We took a booth, and the waitress brought Gould’s coffee. It was in a thick white mug, diner style, and it was so hot it was steaming. Even so, tipping the mug slightly toward him without taking it off the table, he bent down and immediately began drinking it with little, cautious, quick, birdlike sips and gulps interspersed with little whimpering sounds indicating pleasure and relief, and almost at once color returned to his face and his eyes became brighter and his twitch disappeared. I had never before seen anyone react so quickly and so noticeably to coffee; brandy probably wouldn’t have done any more for him, or cocaine, or an oxygen tent, or a blood transfusion. He drank the whole mug in this fashion, and then sat back and held his head on one side and looked me over.
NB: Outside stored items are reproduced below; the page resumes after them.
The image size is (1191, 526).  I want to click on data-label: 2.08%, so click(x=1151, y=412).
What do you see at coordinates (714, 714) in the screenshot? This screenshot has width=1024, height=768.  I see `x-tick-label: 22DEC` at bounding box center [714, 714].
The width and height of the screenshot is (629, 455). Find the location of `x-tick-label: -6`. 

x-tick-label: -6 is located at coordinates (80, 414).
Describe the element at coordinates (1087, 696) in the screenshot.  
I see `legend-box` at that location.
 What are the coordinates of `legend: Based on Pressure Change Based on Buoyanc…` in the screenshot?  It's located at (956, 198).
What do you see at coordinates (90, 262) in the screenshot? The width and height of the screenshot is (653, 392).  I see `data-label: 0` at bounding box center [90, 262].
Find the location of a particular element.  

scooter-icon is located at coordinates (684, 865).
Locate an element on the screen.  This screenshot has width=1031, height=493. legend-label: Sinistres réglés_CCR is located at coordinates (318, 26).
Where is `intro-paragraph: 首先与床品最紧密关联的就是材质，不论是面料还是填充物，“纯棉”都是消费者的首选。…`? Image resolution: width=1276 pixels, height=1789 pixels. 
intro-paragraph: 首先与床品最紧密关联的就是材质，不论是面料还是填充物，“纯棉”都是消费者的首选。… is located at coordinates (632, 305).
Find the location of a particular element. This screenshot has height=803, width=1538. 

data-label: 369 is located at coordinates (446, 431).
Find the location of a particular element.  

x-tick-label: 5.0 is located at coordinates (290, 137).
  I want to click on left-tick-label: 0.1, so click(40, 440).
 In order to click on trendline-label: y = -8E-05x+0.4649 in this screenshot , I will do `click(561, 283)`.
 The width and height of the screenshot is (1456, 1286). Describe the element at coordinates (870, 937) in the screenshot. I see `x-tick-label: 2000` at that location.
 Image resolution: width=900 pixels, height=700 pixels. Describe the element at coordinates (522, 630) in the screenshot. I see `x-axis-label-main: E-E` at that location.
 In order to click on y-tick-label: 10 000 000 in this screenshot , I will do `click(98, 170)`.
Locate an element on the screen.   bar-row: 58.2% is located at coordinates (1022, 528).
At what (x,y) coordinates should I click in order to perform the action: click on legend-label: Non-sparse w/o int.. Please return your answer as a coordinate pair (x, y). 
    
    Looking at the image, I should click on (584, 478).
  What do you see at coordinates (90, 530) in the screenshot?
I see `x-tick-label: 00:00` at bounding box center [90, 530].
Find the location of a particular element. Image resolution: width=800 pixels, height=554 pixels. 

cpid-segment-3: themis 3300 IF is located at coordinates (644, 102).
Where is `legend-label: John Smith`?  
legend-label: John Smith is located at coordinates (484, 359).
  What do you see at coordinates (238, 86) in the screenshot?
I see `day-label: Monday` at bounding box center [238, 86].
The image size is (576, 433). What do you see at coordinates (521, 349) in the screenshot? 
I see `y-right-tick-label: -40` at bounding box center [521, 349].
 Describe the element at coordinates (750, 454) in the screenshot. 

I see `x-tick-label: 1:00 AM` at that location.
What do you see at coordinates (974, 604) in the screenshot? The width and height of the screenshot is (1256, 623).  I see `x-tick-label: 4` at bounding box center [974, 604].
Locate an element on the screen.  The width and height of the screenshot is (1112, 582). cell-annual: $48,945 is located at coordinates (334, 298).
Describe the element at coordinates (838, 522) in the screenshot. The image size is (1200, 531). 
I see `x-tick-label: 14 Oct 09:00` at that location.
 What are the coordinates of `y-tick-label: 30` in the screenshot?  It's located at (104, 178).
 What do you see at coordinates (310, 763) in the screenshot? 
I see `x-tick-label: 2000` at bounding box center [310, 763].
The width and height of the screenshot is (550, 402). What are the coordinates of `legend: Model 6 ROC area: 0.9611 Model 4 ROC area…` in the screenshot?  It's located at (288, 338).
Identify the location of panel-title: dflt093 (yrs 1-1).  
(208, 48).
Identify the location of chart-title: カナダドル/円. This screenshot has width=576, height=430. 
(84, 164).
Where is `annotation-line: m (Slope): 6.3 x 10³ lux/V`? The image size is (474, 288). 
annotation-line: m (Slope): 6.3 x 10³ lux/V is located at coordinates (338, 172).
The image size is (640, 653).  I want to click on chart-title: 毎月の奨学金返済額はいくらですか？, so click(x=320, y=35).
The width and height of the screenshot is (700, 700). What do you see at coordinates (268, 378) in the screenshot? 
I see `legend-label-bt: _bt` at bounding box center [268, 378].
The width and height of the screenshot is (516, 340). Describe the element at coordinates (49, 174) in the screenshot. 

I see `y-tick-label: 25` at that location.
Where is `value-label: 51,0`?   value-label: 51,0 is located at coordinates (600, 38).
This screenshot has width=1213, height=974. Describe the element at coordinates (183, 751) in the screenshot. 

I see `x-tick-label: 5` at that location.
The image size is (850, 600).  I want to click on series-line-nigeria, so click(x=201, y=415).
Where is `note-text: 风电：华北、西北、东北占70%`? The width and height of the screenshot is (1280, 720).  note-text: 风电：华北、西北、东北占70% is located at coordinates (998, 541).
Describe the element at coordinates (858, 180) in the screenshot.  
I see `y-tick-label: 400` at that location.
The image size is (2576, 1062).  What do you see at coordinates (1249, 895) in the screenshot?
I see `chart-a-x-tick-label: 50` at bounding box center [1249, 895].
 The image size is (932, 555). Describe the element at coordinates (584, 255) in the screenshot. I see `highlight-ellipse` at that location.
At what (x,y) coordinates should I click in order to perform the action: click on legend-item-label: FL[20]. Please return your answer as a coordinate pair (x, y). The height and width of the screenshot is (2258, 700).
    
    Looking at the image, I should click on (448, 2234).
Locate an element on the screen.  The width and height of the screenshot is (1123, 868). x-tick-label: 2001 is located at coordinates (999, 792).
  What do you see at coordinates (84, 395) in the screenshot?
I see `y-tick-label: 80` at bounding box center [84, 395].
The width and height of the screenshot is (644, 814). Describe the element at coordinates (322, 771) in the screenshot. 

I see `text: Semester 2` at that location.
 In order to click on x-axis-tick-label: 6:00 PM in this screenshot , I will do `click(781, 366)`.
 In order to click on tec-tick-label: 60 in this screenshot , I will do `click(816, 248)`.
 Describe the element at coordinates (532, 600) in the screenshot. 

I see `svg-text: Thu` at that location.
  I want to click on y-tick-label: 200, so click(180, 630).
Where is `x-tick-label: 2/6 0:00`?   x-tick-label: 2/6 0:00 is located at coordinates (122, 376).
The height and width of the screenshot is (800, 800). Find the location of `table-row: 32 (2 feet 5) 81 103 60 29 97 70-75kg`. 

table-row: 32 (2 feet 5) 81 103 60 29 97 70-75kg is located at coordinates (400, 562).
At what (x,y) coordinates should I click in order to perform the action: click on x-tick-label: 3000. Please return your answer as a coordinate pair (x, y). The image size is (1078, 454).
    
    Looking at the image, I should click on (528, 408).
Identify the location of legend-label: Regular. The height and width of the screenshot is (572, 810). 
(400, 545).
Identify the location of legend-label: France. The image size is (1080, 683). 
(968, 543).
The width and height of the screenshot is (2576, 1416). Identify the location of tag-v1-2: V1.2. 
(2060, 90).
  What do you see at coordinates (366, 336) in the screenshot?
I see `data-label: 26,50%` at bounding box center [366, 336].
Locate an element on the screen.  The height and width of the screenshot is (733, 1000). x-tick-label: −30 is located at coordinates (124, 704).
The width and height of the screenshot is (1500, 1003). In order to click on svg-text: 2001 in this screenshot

‘I suppose you’re puzzled about me,’ he said. His tone of voice was condescending; he had got some of his confidence back. ‘If so,’ he continued, ‘the feeling is mutual, for I’m puzzled about myself, and have been since childhood. I seem to be a changeling or a throwback or a mutation of some sort in a highly respectable old New England family. Let me give you a few biographical facts. My full name is Joseph Ferdinand Gould, and I was named for my grandfather, who was a doctor. During the Civil War, he was surgeon of the Fourth Regiment, Massachusetts Volunteers, and later on he was a prominent obstetrician in Boston and taught in the Harvard Medical School. The Goulds, or my branch of them, have been in New England since the sixteen-thirties and have fought in every war in the history of the country, including King Philip’s War and the Pequot War. We’re related to many of the other early New England families, such as the Lawrences and the Clarkes and the Storers. My grandmother on my father’s side was a direct descendant of John Lawrence, who arrived from England on the
Arbella
in 1630 and was the first Lawrence in this country, and she could trace her ancestry back to a knight named Robert Lawrence who lived in the twelfth century. She used to say that the Lawrence line, or this particular
Lawrence
line, was not only one of the oldest clearly traceable lines in New England but also one of the oldest clearly traceable lines in England itself, and that we should never forget it.’

Gould abruptly began scratching himself. He went about it unselfconsciously. He scratched the back of his neck, and then he thrust his hand inside his shirt and scratched his chest and ribs.

‘I should’ve been born in Boston,’ he continued, ‘but I wasn’t. My father, whose name was Clarke Storer Gould, was also a doctor. He was a Bostonian, but he had been prevailed upon to move out and practice in Norwood, Massachusetts, and he and my mother had been living there only a few months when I was born. Norwood is a fairly good-sized old Yankee town about fifteen miles southwest of Boston. It’s a residential suburb, and it also has some printing plants and some sheepskin tanneries and an ink factory and a glue works. I was born at high noon on September 12, 1889, in a flat over Jim Hartshorn’s meat market. In Norwood, by the way, that’s pronounced “Jim Hatson.” A year or so later, my father built a big house on Washington Street, the main street of Norwood. Four-eighty-six Washington Street. It had three stories and twenty-one rooms, and it had gables and dormers and ornamental balconies and parquet floors, and it was one of the show places of Norwood. There was a mirror in our front hall that was eight feet high and decorated with gold cherubim. There were beautiful terra-cotta tiles around the fireplaces. There were diamond-shaped windows at the stair landings, and they had red, green, purple, and amber panes.